A lens treatment is a special additive that either bonds with the lens, or is built into the lens during the lens manufacturing process.
Common Lens Coatings & Treatments:
The UV rays in sunlight can be harmful to the eyes. Lenses that block 100% UV help to ward off various eye conditions and damage. There is no shortage of information about ultraviolet rays (UV) and how prolonged, unprotected exposure to UV can lead to skin damage. That is why it is recommended that we wear sunscreen when we’re in the sun for extended periods of time. Sunscreens offer various degrees of UV protection by filtering out or “blocking” the harmful, invisible UVA and UVB wavelengths of light. But did you know the same, serious approach to protecting your skin also applies to your eyes?

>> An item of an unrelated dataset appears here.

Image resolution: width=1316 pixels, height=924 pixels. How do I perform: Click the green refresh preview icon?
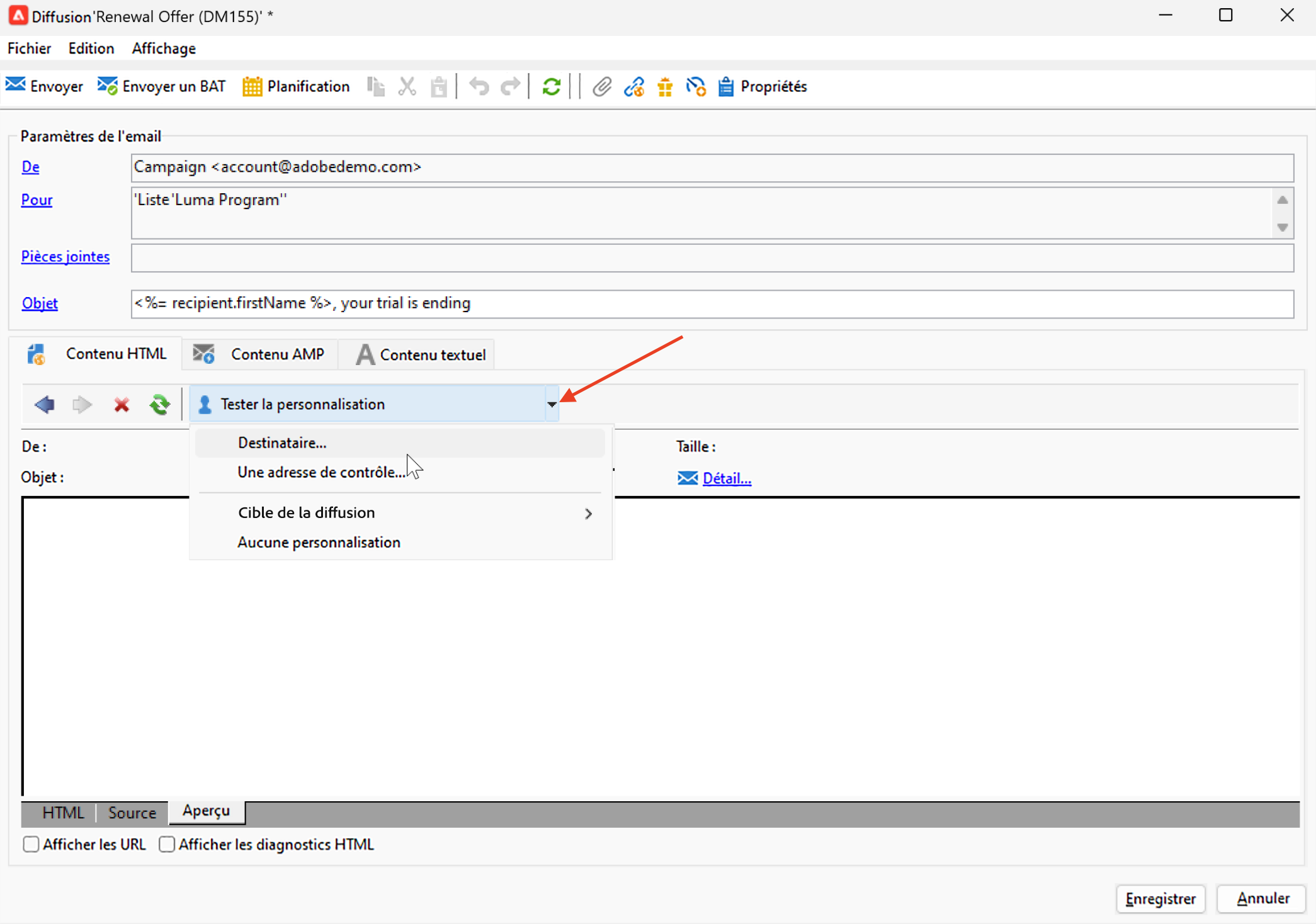[x=159, y=404]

UV protection is critical to eye health. Over time, UV can contribute to serious age-related eye conditions or diseases such as cataracts and macular degeneration. That’s why wearing lenses with maximum UV protection is so very important. Because UV rays are always present outdoors—on sunny days, cloudy days and every day in between.
Unlike sunscreen that you apply and reapply, eyeglass lenses and sunglasses can have ultraviolet protection built into the lens, or applied as a lens treatment. Remember, although UV light is invisible to the human eye, it is always present. Your lenses, therefore, should always provide UV protection. This type of lens treatment is clear and not dependent on the level of tinting a lens has.
The most important thing you need to know about UV glasses is this: Be certain your eye wear provides near or exactly 100% UV protection against both UVA and UVB rays. Anything less is less than ideal for the short and long-term protection of your healthy sight.
Scratches on lenses are distracting and can cause blurred vision or glare. Scratch-resistant treatments imbued into the lens surface toughen up the lenses making them more durable. There’s no such thing as scratch-proof lenses. (Even glass lenses can be scratched!) But the coatings can make it much less likely that scratches will develop under normal usage conditions.
Many of today’s lens products have scratch-resistant protection built into the lens, but it’s not an automatic feature! Be sure to discuss scratch resistant lens options with your eye care professional.
Lens care for scratch-resistant glasses—Don’t forget, no treatment can completely protect eyeglass lenses from scratches. But you can help out! Remember to keep your glasses in a cushioned, sturdy case when not wearing them. Clean them regularly with warm, soapy water and dry them with a clean, soft cloth. Unfortunately, there is no way to “buff out” scratches without changing the prescription on the lens.
For fashion, comfort and clarity anti-reflective treatments are the way to go. They make the lens nearly invisible, and cut glare from headlights, computer screens and harsh lighting. More comfort. Better vision. Reduced glare from oncoming headlights. Greater cosmetic appeal.
An anti-reflective treatment applied on the front and the back of prescription lenses greatly reduces the light reflected by the lens surfaces. As a result, your eyes appear clearer behind the lenses, vision is more defined, and glare from reflected objects—especially headlights at night—is virtually eliminated. Plus, if you have a high-powered “strong” prescription, anti-reflective coating makes your eyes appear more natural.
How anti-reflective lenses works—Carefully calibrated layers of metal oxides are applied to the front and the back of the lenses. Each of these layers is designed to block reflected light. That includes glare, annoying reflections, and the hazy “halos” you often see around lights at night.
Take special care to use only the cleaning agents recommended by your eye care professional, as anti-reflective treatments are delicate by design. They work well for sunglasses, too.